Instructions to follow: Everything in the listing should be copied exactly, save for the pictures.

--- START ---

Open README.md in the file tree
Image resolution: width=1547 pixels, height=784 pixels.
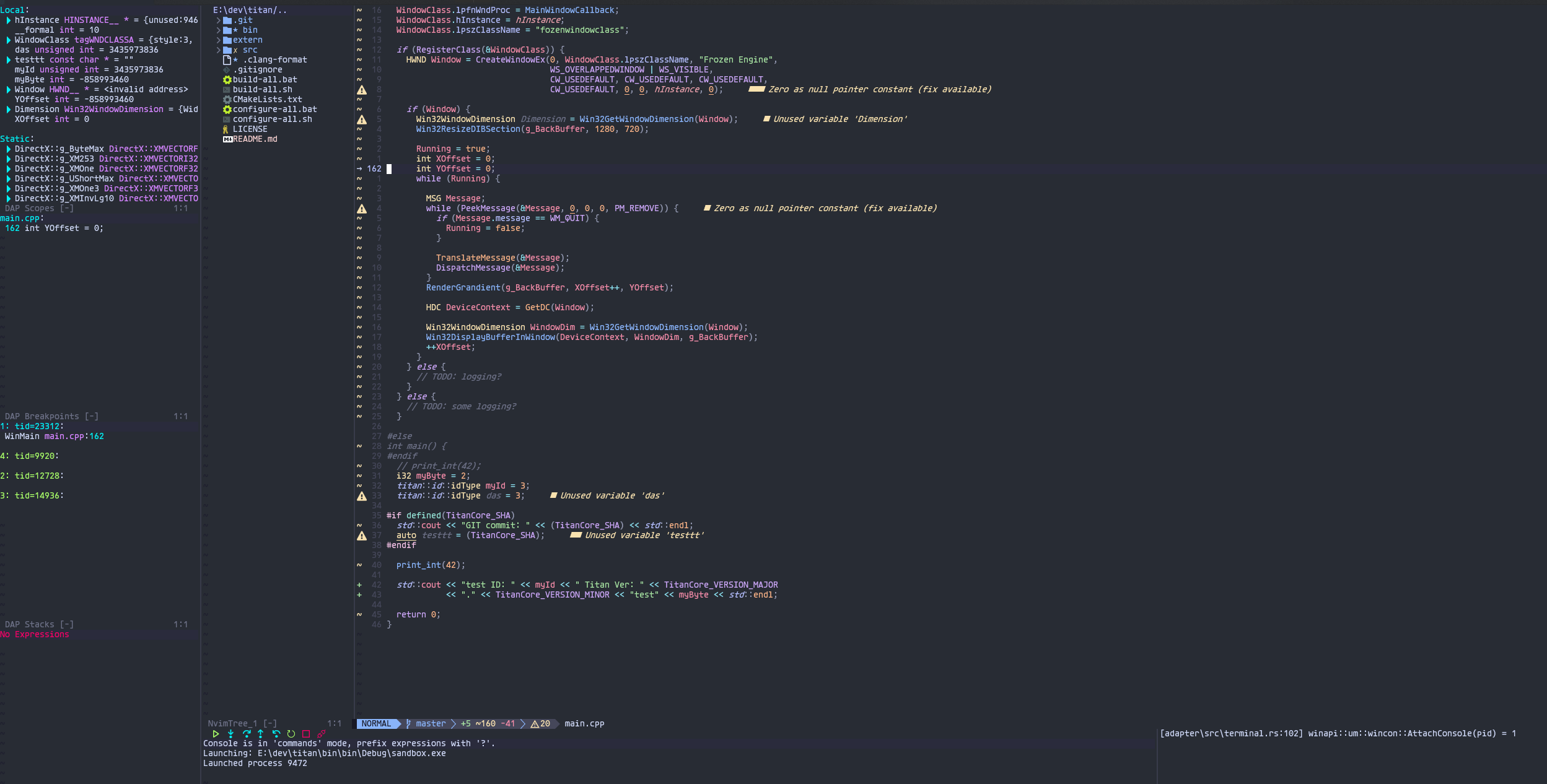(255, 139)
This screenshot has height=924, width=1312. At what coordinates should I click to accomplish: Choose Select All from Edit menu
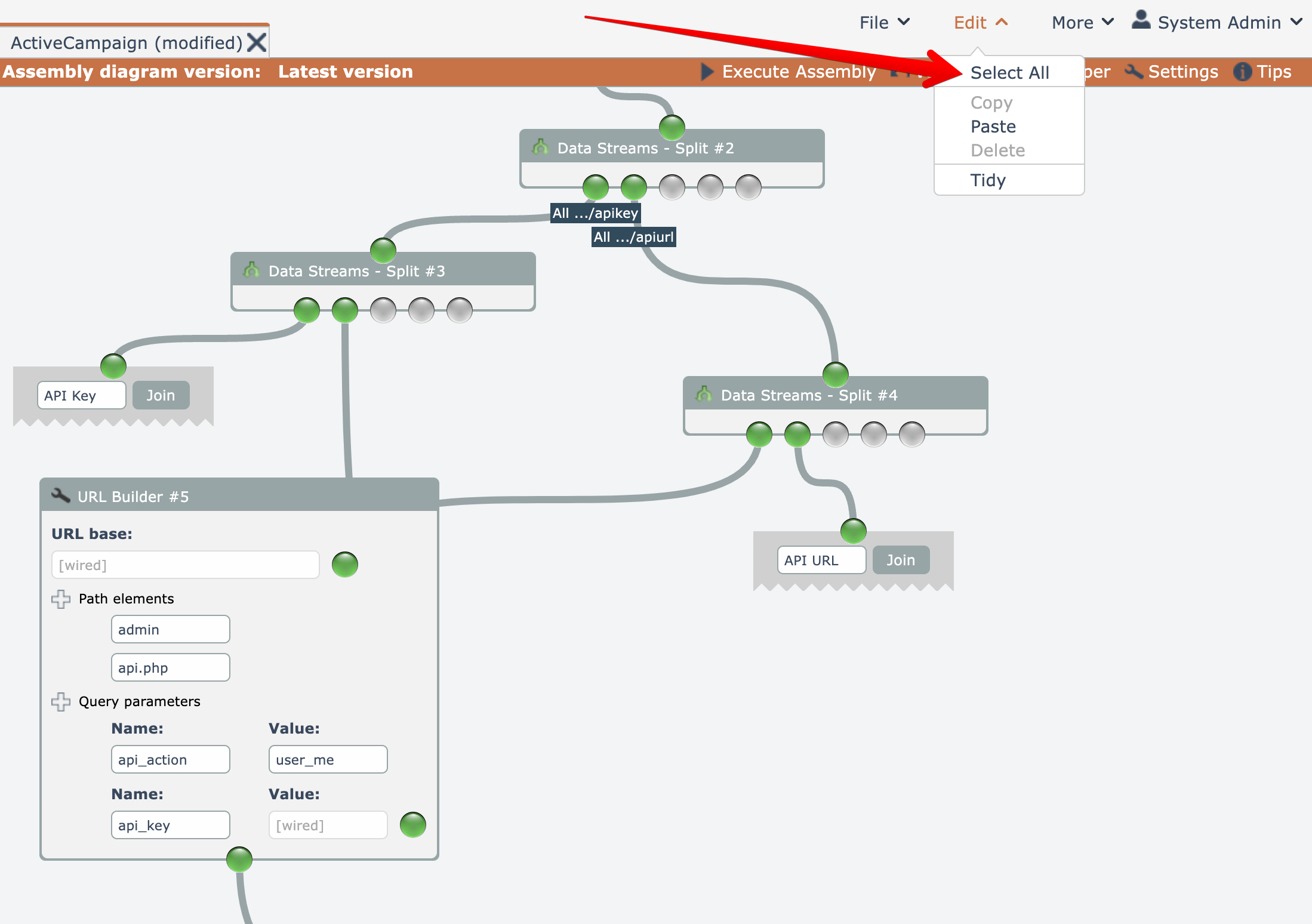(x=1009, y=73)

--- END ---

Result:
Open README.md in the file tree
Image resolution: width=1547 pixels, height=784 pixels.
(255, 139)
This screenshot has height=924, width=1312. At what coordinates should I click to accomplish: Choose Select All from Edit menu
(x=1009, y=73)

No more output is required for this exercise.